You seem to be describing GCC's strategy for whole program
optimization (http://gcc.gnu.org/wiki/LinkTimeOptimization).

What is a bit confusing in your description is that you seem to be
wanting to do more work after IPO is *done*.  If the optimizations are
done, then there is no need to parallelize anything.

In GCC, we have two parallel stages: the generation of bytecode (which
is naturally parallelized by your build system) and the final
optimization phase, which is parallelized by partitioning the
callgraph into disjoint subsets.  These subsets are then parallelized
by spawning the compiler on each of the partitions.

The only sequential part is the actual analysis (what we call WPA or
whole program analysis).  That is a single threaded phase that makes
all the optimization decisions, annotates the summaries on each
callgraph node, partitions the callgraph and then spawns all the
optimizers to work on each section of the callgraph.


Diego.

On 7/17/13 12:35 PM, Diego Novillo wrote:
> On Fri, Jul 12, 2013 at 3:49 PM, Shuxin Yang <shuxin.llvm at
gmail.com> wrote:
>
>> 3. How to parallelize post-IPO stage
>> ===================================>>
>>    From 5k' high, the concept is very simple, just to
>>     step 1).divide the merged IR into small pieces,
>>     step 2).and compile each of this pieces independendly.
>>     step 3) the objects of each piece are fed back to linker to are
linked
>>             into an executable, or a dynamic lib.
> You seem to be describing GCC's strategy for whole program
> optimization (http://gcc.gnu.org/wiki/LinkTimeOptimization).
Hi,  Diego:

   Thank you for the comment.
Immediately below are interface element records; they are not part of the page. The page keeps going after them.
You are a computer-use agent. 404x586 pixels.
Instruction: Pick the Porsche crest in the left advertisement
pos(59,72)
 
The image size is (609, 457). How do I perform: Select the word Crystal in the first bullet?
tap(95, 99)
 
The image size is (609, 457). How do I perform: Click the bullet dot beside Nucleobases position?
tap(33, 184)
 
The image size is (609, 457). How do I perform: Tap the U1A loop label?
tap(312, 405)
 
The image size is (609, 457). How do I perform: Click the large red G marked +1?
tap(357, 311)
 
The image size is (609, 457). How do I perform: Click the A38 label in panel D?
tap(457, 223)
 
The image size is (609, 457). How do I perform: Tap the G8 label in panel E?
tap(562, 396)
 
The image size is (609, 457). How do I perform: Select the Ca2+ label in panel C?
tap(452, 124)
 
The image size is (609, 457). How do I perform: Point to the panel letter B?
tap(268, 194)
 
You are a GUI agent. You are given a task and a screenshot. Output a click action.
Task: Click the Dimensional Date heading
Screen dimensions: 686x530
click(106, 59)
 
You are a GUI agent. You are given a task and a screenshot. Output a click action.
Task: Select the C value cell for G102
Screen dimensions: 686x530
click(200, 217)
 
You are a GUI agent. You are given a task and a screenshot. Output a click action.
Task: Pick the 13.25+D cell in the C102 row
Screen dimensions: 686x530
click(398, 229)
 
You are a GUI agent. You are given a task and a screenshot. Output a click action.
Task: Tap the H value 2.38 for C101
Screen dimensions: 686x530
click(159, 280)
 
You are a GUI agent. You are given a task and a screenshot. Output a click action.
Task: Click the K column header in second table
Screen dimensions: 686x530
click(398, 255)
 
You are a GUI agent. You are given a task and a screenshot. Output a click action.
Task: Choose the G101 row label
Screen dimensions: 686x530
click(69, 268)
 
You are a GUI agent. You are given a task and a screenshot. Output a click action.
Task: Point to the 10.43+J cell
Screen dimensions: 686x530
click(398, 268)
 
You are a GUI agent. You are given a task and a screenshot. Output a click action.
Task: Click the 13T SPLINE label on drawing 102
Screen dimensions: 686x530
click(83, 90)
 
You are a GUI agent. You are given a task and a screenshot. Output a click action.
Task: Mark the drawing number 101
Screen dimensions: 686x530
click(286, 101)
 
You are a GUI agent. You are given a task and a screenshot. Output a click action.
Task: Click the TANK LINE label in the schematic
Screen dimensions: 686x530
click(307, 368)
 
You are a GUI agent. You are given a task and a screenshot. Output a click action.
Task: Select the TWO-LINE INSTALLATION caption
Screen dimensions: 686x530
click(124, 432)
Quite honestly, I'm not very familiar with
gcc's LTO implementation, and now I'm not allowed to read any GPL V3
code.

What I'm describing here is somewhat similar to Open64's IPA 
implementation.
I did port gcc before and of course read its document . Based on my
little knowledge of its internal, I think gcc's "whole-program"
mode is almost identical to Open64's IPA in spirit, I guess gcc 
community likely
borrowed  some idea from Open64.

On the other hand, as far as I can understand of the oldish gcc's 
implementation
before I join Apple, I guess the "whole-program mode" in gcc is
misnomer.
I don't want call this work as "whole-program mode", I'd like
to call
"big program mode"
or something like that, as I don't care the binary being built see the 
whole-program or
not while the analyses/opt
do care the difference between them.
>
> What is a bit confusing in your description is that you seem to be
> wanting to do more work after IPO is *done*.
IPO is difficult to be parallelized.  What I try to do is to parallelize 
the post-lto compilation
stage, including, optionally LNO, and scalar opt and compile-time 
hogging CodeGen.
> If the optimizations are
> done, then there is no need to parallelize anything.
>
> In GCC, we have two parallel stages: the generation of bytecode (which
> is naturally parallelized by your build system) and the final
> optimization phase, which is parallelized by partitioning the
> callgraph into disjoint subsets.  These subsets are then parallelized
> by spawning the compiler on each of the partitions.
I call the 1st "parallel stage" pre-ipo, and the 2nd "parallel
stage"
post-IPO:-),
and the IPO (which you call WPA) is sandwiched in the middle.
>
> The only sequential part is the actual analysis (what we call WPA or
> whole program analysis).
While not include in the proposal, I was proposing another level 
(earlier) of partition in order
to build outrageously huge programs in order to parallelize the "WPA".
The benefit
is to parallize the IPO/"WPA", however, the cost is not seeing the 
"whole program".

One of my coworker told me we care about the benefit reaped from seeing 
the "whole program"
than the improved compile-time at the cost of compiling bunch of 
"incomplete program"s independently.

> That is a single threaded phase that makes
> all the optimization decisions, annotates the summaries on each
> callgraph node, partitions the callgraph and then spawns all the
> optimizers to work on each section of the callgraph.
>
This is what I called "post-IPO" :-)